## Information provided
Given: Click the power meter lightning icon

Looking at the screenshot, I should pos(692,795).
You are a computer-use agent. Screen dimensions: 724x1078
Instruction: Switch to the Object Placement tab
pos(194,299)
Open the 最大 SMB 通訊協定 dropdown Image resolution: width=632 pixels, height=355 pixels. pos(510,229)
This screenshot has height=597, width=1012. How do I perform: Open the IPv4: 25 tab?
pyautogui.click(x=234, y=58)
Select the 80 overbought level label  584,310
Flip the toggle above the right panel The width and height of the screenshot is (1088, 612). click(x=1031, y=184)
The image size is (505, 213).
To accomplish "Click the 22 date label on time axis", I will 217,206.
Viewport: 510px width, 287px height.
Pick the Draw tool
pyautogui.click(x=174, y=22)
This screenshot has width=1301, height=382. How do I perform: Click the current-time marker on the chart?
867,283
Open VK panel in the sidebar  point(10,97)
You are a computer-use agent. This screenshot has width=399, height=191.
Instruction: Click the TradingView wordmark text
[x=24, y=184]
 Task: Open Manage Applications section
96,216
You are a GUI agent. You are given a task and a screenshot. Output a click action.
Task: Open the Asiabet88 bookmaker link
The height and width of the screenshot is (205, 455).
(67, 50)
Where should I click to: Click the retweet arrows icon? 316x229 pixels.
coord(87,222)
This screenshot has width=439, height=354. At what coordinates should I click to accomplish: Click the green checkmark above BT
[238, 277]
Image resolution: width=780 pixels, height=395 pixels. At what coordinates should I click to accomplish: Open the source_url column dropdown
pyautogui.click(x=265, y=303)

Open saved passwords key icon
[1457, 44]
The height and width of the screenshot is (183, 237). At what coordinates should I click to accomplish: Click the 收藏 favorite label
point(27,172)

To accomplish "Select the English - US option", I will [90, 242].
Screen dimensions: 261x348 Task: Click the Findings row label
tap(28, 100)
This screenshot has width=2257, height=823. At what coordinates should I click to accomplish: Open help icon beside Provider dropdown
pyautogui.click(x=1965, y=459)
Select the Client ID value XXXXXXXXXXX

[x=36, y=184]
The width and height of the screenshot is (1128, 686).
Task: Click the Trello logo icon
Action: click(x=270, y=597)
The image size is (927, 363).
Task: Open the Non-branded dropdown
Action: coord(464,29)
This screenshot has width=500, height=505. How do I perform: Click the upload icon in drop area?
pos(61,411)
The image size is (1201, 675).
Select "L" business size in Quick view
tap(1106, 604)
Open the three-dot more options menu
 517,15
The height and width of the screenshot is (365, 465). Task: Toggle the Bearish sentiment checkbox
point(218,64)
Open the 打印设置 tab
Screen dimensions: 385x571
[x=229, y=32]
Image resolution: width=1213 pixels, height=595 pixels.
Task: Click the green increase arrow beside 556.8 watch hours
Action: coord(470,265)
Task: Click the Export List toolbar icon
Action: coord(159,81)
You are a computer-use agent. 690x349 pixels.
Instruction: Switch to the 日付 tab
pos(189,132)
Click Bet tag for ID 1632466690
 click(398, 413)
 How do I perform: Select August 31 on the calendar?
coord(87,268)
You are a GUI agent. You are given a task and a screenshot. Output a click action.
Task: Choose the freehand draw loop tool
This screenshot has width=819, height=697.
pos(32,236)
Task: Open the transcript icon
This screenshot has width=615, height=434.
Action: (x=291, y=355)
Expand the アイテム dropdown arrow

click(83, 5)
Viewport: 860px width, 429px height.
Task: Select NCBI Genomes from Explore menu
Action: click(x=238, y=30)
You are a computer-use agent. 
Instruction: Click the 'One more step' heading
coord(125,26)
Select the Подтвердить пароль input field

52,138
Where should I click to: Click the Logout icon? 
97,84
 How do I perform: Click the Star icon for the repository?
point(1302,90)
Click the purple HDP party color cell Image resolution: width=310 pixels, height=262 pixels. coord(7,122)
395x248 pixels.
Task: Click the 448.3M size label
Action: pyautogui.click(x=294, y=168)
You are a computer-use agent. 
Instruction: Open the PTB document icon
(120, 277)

## What the task requires
If a line in the records includes the string "will", copy it.

## Answer space
To accomplish "Click the 22 date label on time axis", I will 217,206.
To accomplish "Select the English - US option", I will [90, 242].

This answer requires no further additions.